[Given task]:
Give back every line of the listing below word for word, leaving out the pictures.

[Data for processing]:
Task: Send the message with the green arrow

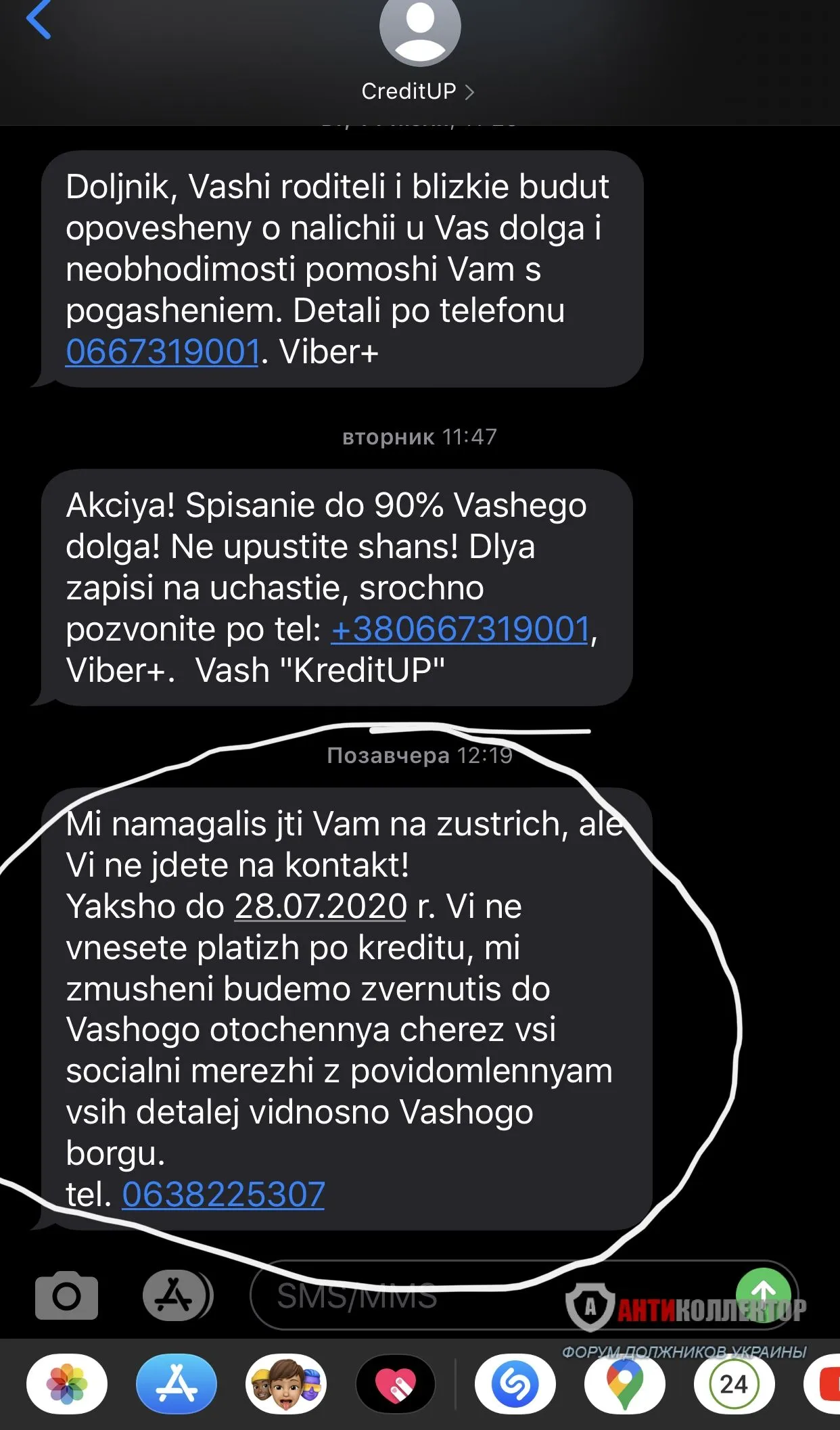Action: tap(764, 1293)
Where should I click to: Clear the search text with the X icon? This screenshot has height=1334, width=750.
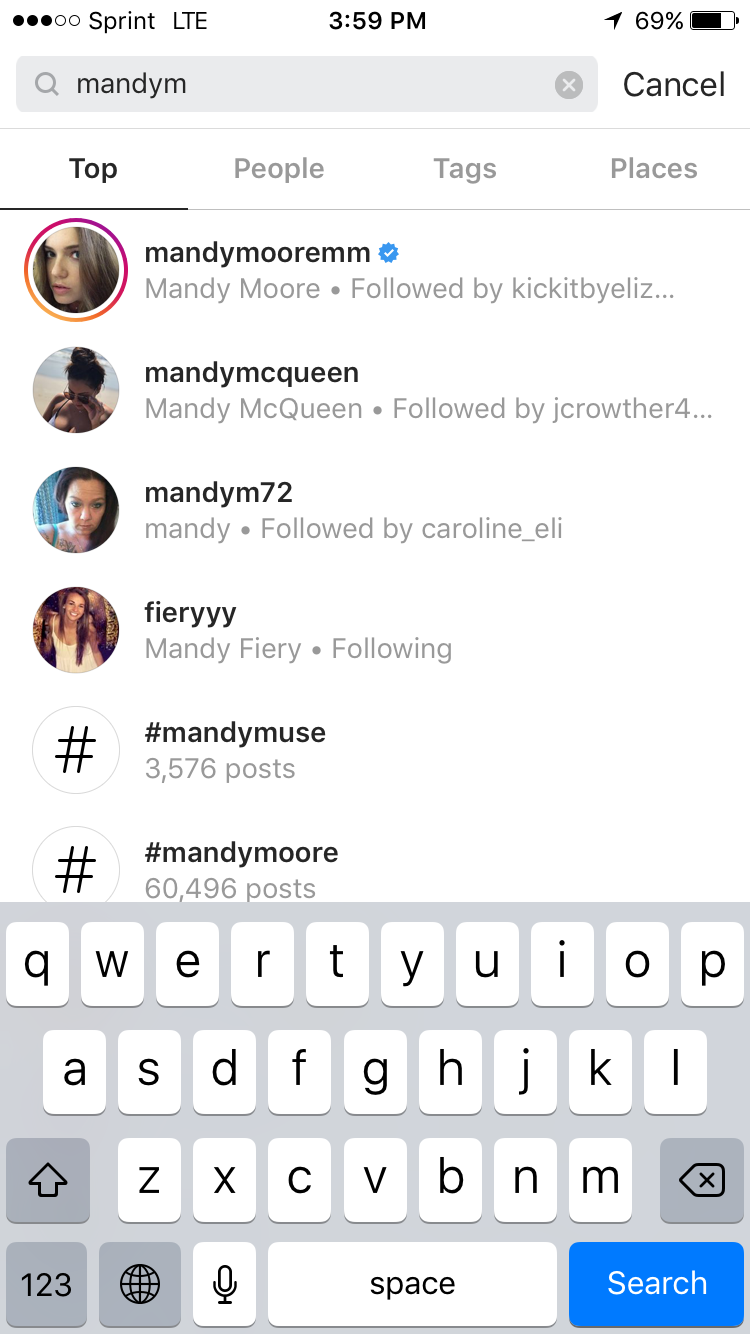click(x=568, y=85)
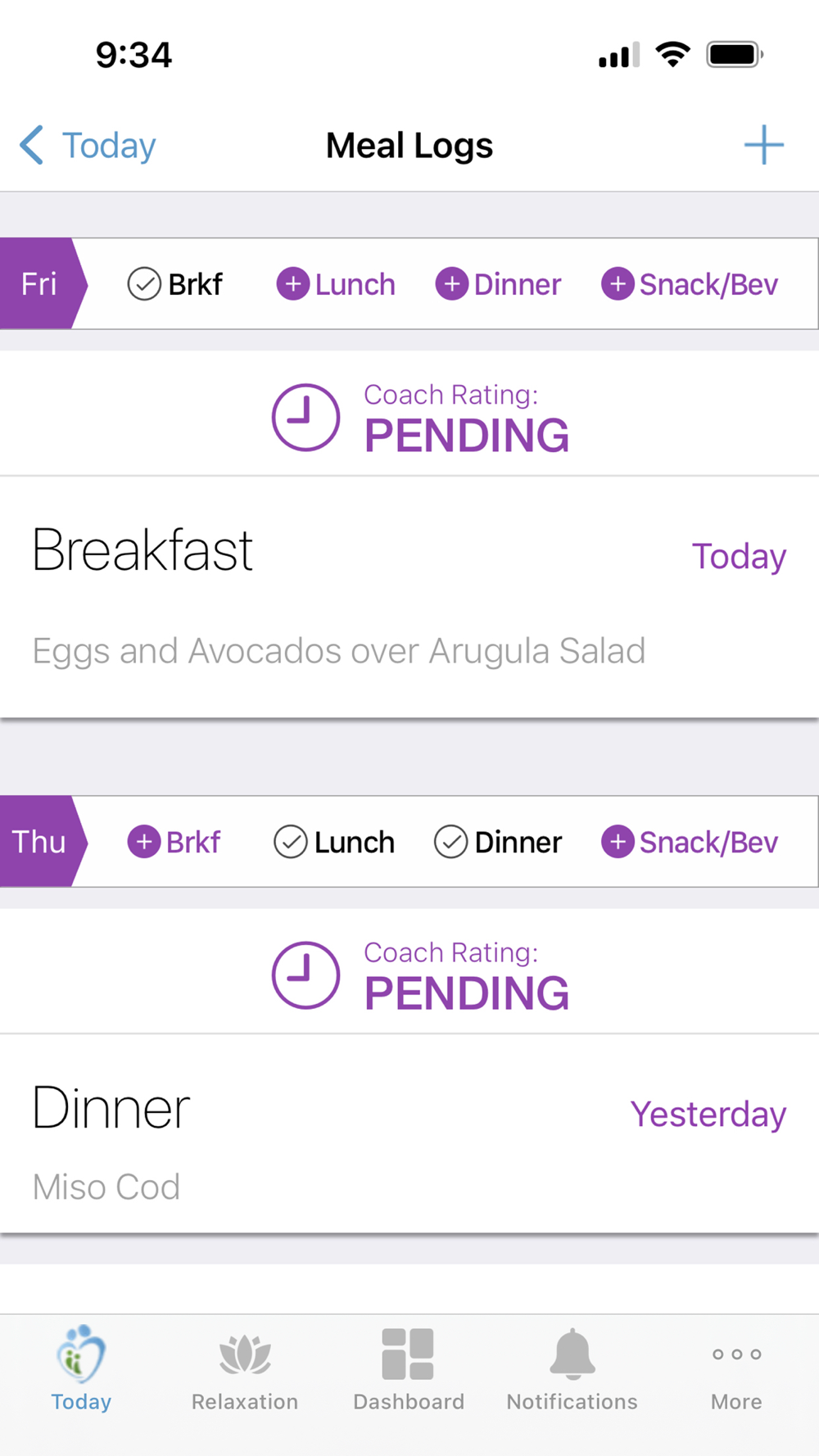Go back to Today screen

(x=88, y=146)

[Exercise response]:
Task: Send the message with the green arrow

Action: tap(764, 1293)
Where should I click to: Clear the search text with the X icon? This screenshot has height=1334, width=750.
click(x=568, y=85)
Go back to Today screen

(x=88, y=146)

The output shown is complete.